Sex, Religion, Heroes, Fame, and the Cold War: ‘Red One’ Review
In Red One, the Soviet Union sends a bombshell Russian soldier to infiltrate American society under the guise of a "real-life superhero." Her stated mission is to dissuade Cold War Americans from looking for Commies in every corner, but her true calling may be to help them take ownership of their sexuality. With the hook it has, Red One could go in so many different directions: paranoid spy thriller, over-the-top action comic, political drama. Instead, the new book by Xavier Dorison, Terry Dodson, and Rachel Dodsontakes a route you never would have expected: a satirical look at America's obsession with sex, religion, heroes, and fame.
In 1977 America, an evangelical group led by the puritanical Jacky Core is growing in popularity on an anti-filth, anti-Communism platform. At the same time, a vigilante called the Carpenter further galvanizes the extreme right-wing by murdering enemies of righteousness. To counteract the rising wave of jingoism and avoid more Cold War hostility, the USSR sends Vera Yelnikov to pretend to be a different superhero in order to distract Americans from anti-Communist pursuits. And Vera Yelnikov is... pretty distracting.

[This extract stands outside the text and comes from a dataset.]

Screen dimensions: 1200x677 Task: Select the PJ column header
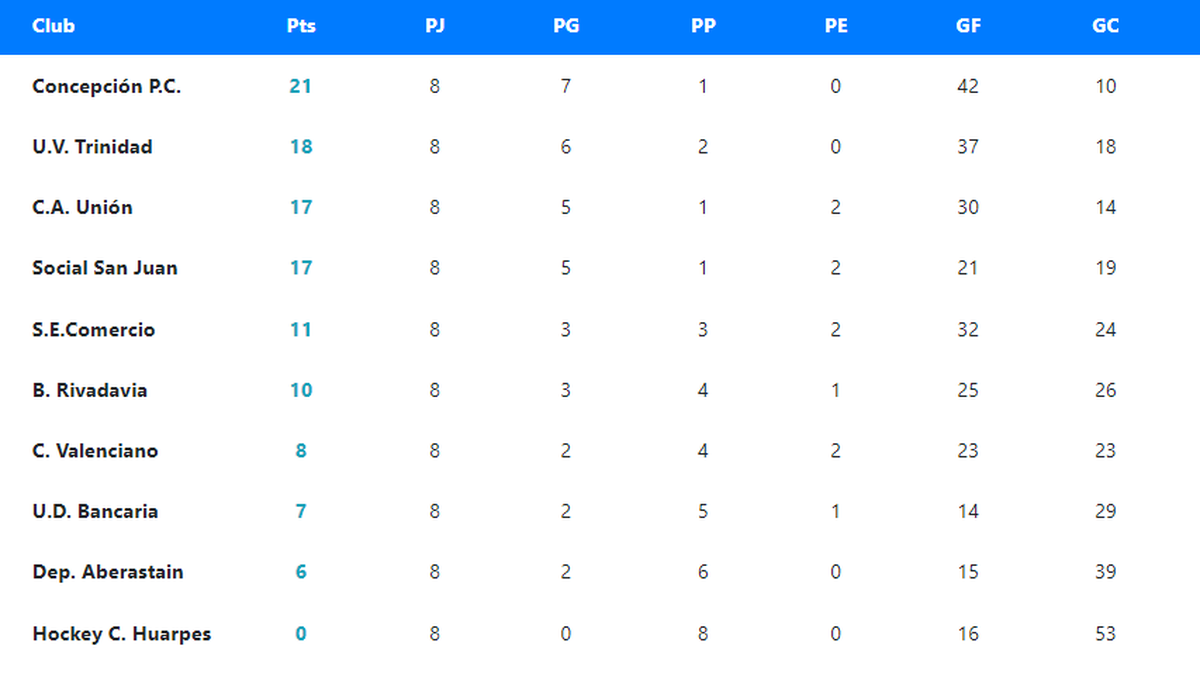[434, 26]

In this first issue, it feels very much like Dorison and the Dodsons are exploring the differences between American and European attitudes on sexuality. In 1977 America, sex and sexualized celebrities are simultaneously celebrated and vilified: the story opens with a starlet getting murdered by the Carpenter after the premiere and celebration of her controversial film, and there's a growing segment of the population who believe that sexuality should be punished.
Vera, on the other hand, is refreshingly sex-positive, especially for a super-soldier from a dictatorship. She's in a polyamorous three-way relationship (with a few other ways thrown in here or there) with a man and another woman; she teases the boy soldiers; she refuses to sleep with her superiors but joins the mile-high club with a man she just met because it will ease her anxiety about flying. Now, with a cover identity working for a porn producer, Red One looks set to continue in the sexual adventures of Vera and Red One's impact on American ideals.
Red One is an interesting mix of slick action, cheesecake pinups, and genuinely intriguing social commentary. Thanks to the typically sensuous ladies of the Dodsons, it may at first seem like it has too much in common with other gratuitously sexy comics, but it has a wit and depth that the rest aren't even aware they lack.